= Tung Fang Pai =

Taiwanese writer (b. 1938)

Tung Fang Pai (Chinese: 東方白; born in 1938) is a contemporary Taiwanese writer, whose work Sand in the Waves (浪淘沙) is one of the representative works of Taiwanese epic novels.

Born as Lin Wente (林文德) in Taihoku, Japanese Taiwan, Tung Fang Pai began to publish short stories and essays in college because of his love for writing. He once stopped writing for a while, but continued to write after his marriage in 1968. He received a scholarship from the University of Saskatchewan in 1965 and went to Canada for further studies. After retiring, he devoted himself to writing and has published works such as The Dying Christian (臨死的基督徒) and The Golden Dream (黃金夢).
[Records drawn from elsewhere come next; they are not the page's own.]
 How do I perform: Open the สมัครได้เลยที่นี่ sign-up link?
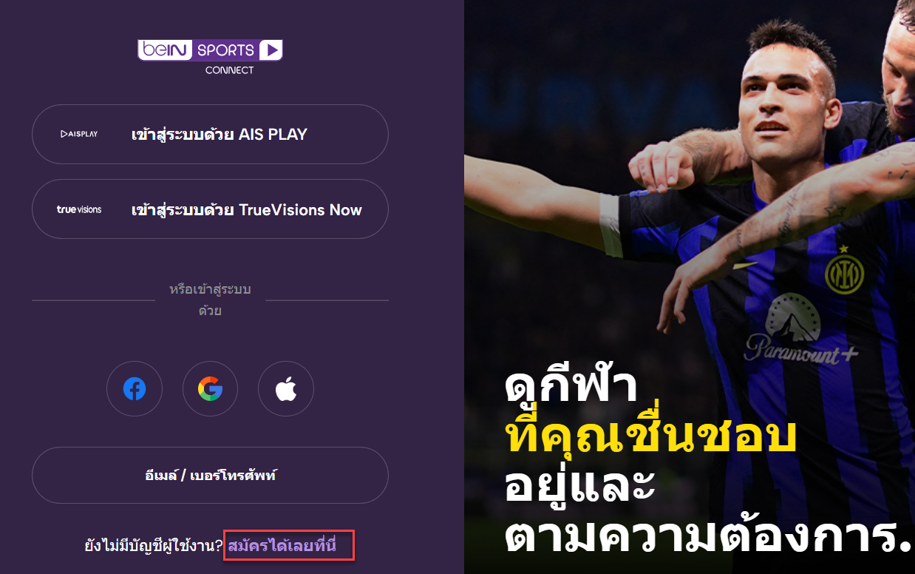point(282,547)
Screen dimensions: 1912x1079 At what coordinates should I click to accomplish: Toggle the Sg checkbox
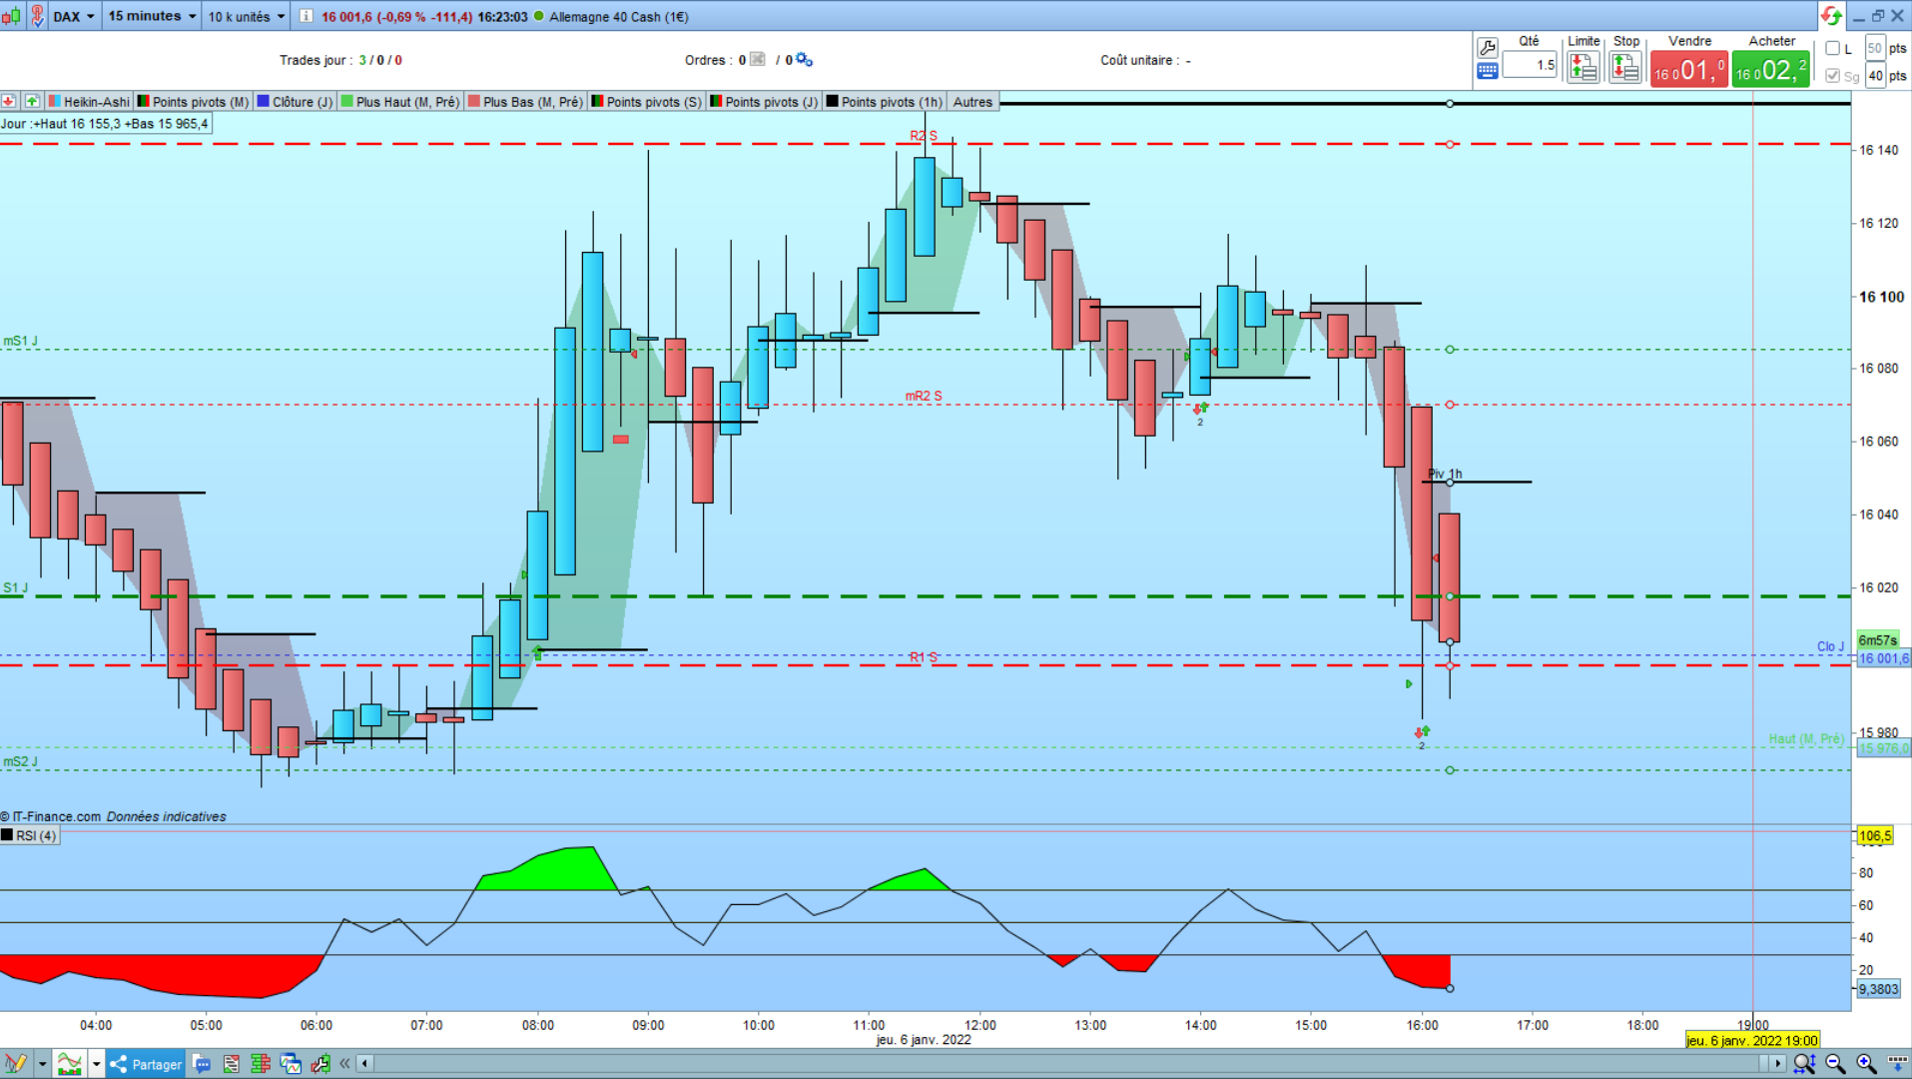1832,75
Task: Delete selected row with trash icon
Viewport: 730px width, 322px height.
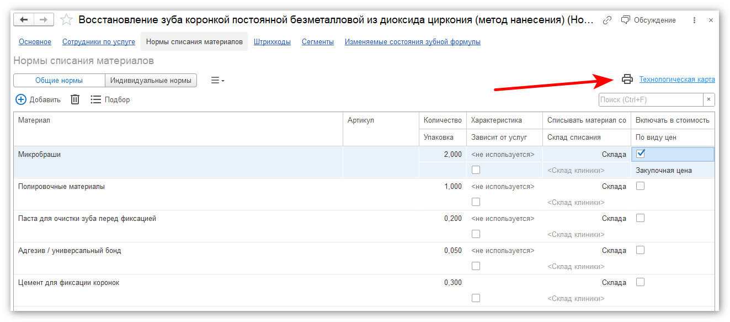Action: coord(75,99)

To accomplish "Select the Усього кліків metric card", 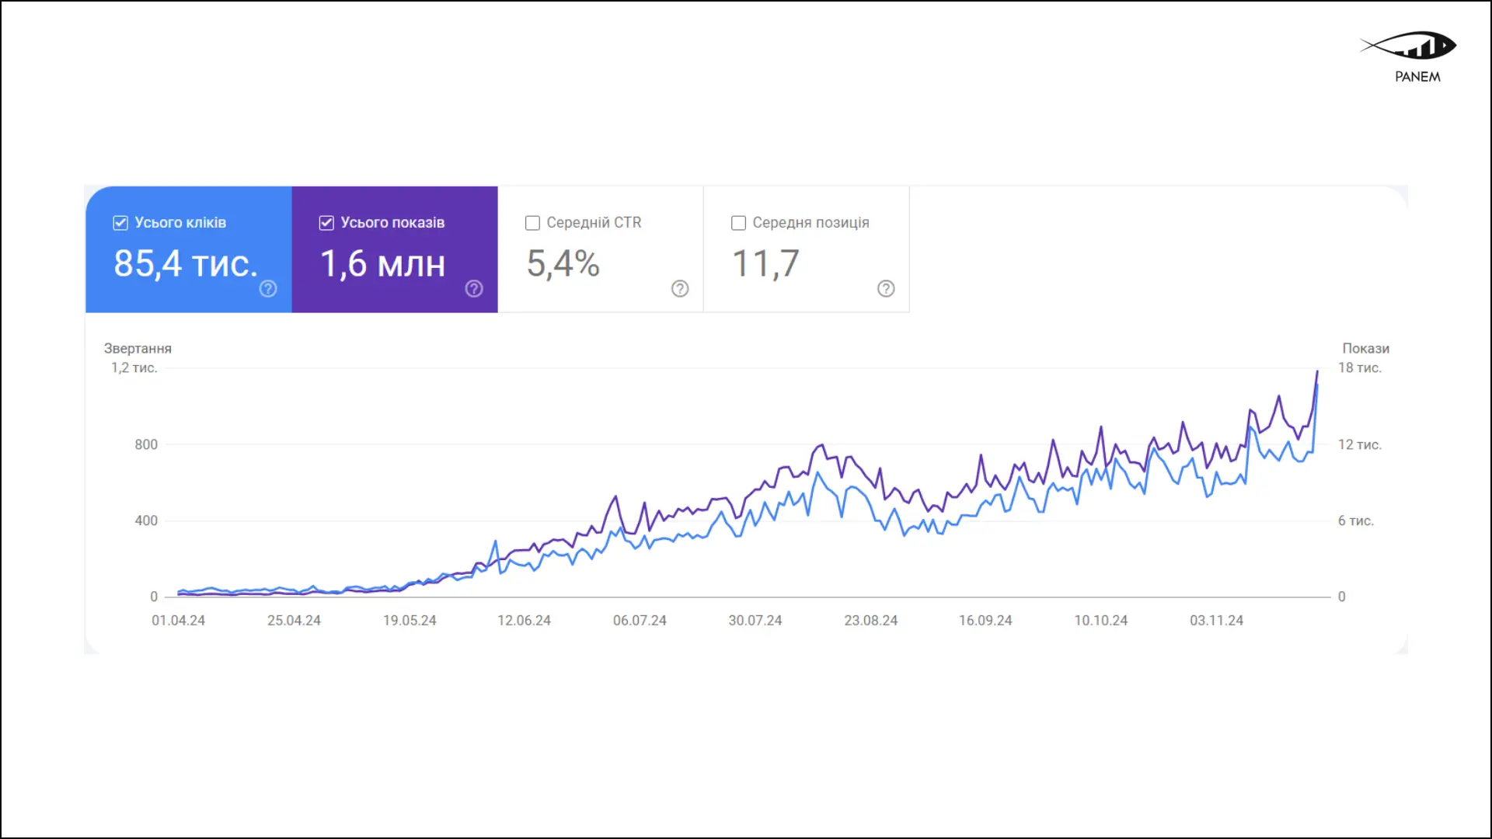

In addition to short stories, Tung Fang Pai devoted himself to writing Sand in the Waves, which brought Taiwanese historical novels to a peak.

== Reception ==
Taiwanese writer Yeh Shih-tao believes that Tung Fang Pai's works, due to his stay abroad, have more abstract and heterogeneous elements than those of domestic writers, which often surprise people. Tung Fang Pai believes that his writing style is influenced by his favorite writers, such as Leo Tolstoy, Anton Chekhov, and Ryūnosuke Akutagawa, and he aspires to write short stories that incorporate the characteristics of these writers. Tung Fang Pai's works often reveal his awareness of social problems and his concern for his characters. His writing techniques often use allegory to satirize the irrational phenomena in society.